§ **Task requirements**:
Look through the material below and report every line that includes "accomplish".

§ **The input**:
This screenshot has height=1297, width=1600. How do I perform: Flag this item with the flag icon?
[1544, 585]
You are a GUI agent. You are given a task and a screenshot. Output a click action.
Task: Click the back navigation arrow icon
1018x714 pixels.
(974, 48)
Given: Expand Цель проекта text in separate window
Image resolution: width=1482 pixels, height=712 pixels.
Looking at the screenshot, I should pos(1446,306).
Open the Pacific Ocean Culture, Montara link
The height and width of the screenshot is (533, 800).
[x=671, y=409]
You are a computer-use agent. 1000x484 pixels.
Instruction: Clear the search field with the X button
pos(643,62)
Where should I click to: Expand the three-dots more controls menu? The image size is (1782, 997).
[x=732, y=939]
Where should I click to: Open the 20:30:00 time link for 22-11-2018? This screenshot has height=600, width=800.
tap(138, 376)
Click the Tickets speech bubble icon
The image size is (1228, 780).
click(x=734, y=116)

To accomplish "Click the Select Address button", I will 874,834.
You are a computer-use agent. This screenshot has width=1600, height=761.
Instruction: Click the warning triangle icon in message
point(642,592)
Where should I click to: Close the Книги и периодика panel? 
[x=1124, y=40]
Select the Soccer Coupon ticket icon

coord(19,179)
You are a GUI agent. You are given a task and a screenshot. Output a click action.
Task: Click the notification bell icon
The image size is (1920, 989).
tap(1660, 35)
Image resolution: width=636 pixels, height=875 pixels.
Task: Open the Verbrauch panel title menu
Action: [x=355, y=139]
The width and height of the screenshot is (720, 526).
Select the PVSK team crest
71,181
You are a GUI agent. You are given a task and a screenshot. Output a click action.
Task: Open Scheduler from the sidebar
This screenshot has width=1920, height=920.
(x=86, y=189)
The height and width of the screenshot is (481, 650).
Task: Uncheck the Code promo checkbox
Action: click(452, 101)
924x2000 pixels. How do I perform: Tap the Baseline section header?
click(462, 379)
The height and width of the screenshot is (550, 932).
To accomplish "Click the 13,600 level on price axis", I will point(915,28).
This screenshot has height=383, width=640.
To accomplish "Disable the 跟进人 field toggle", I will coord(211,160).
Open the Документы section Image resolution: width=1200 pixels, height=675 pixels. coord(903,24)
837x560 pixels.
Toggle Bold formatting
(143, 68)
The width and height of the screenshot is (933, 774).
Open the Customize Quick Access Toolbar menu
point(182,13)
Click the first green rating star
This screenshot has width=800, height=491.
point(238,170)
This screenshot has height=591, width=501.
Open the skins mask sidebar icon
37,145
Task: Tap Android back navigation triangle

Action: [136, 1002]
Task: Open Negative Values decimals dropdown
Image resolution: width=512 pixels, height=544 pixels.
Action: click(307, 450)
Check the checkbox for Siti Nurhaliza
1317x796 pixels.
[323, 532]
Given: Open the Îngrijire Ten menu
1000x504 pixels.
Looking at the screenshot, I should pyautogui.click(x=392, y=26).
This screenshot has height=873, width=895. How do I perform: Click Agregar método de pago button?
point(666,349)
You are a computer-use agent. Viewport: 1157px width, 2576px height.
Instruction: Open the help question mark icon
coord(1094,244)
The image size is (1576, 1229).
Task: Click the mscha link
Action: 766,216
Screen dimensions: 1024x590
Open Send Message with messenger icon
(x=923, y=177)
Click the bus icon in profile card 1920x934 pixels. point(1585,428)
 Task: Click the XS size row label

§ **Answer space**:
To accomplish "Click the Select Address button", I will 874,834.
To accomplish "Click the 13,600 level on price axis", I will point(915,28).
To accomplish "Disable the 跟进人 field toggle", I will coord(211,160).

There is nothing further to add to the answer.